ASSIGNMENT
Only the lines from the one containing "Image resolution: width=1024" through the end of the records should be retyped, exactly and including both ends; pictures stay out.

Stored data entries
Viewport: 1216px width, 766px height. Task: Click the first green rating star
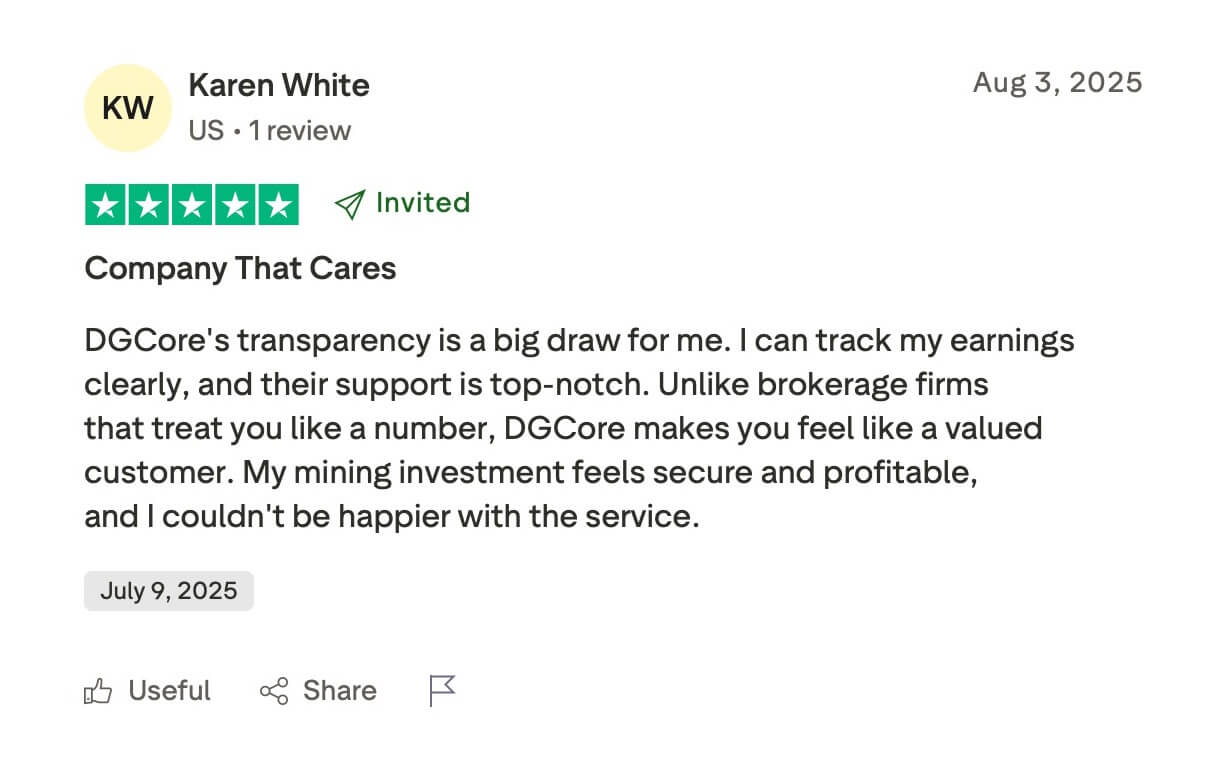(x=106, y=205)
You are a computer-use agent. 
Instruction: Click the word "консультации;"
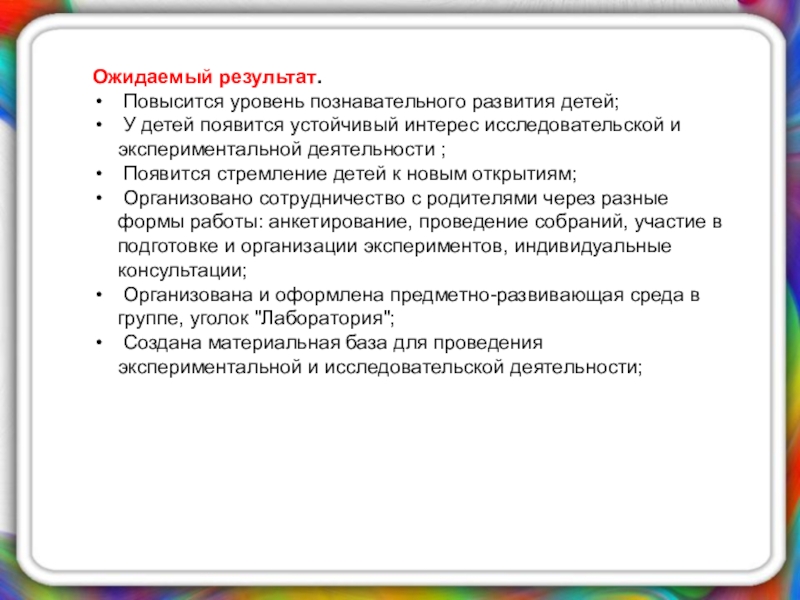pos(180,270)

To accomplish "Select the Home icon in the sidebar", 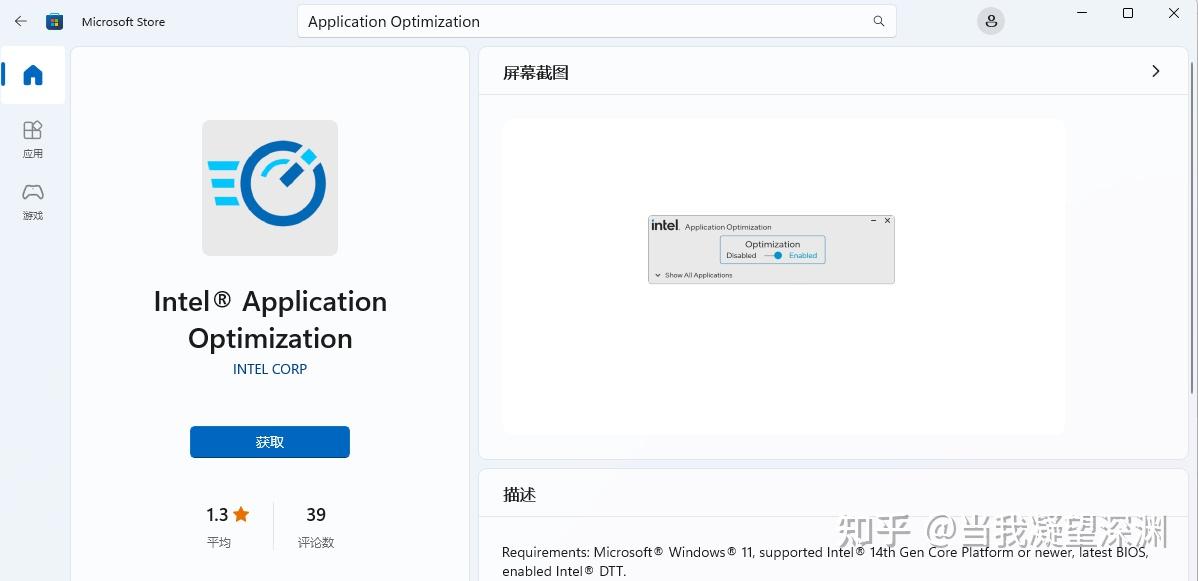I will (x=32, y=75).
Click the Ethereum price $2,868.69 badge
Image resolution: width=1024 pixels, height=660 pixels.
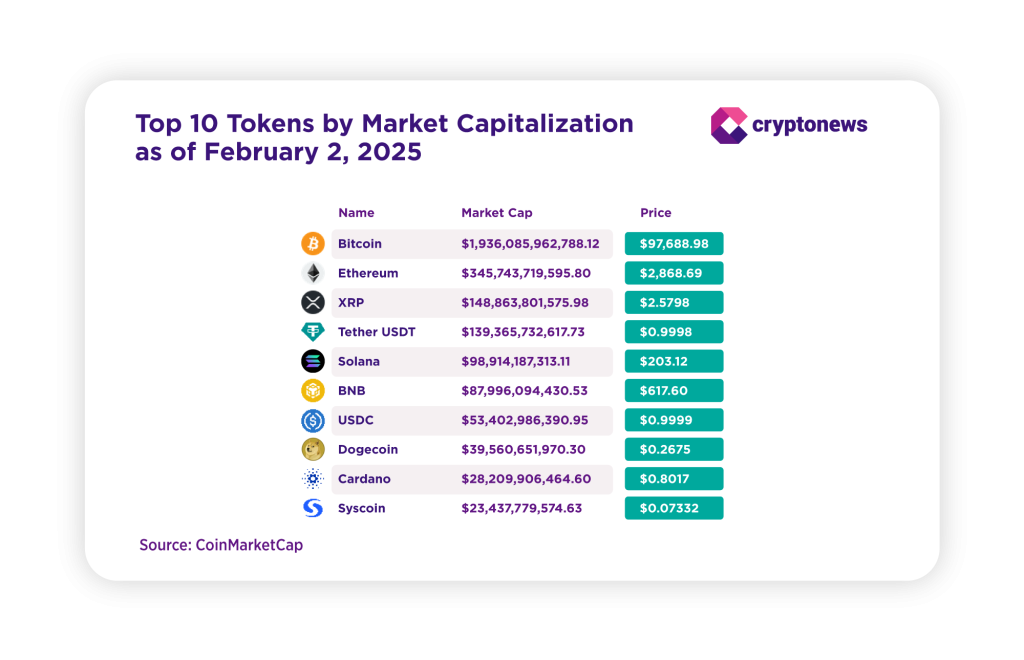(x=674, y=273)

YOUR SOLUTION
Image resolution: width=1024 pixels, height=660 pixels.
(x=674, y=273)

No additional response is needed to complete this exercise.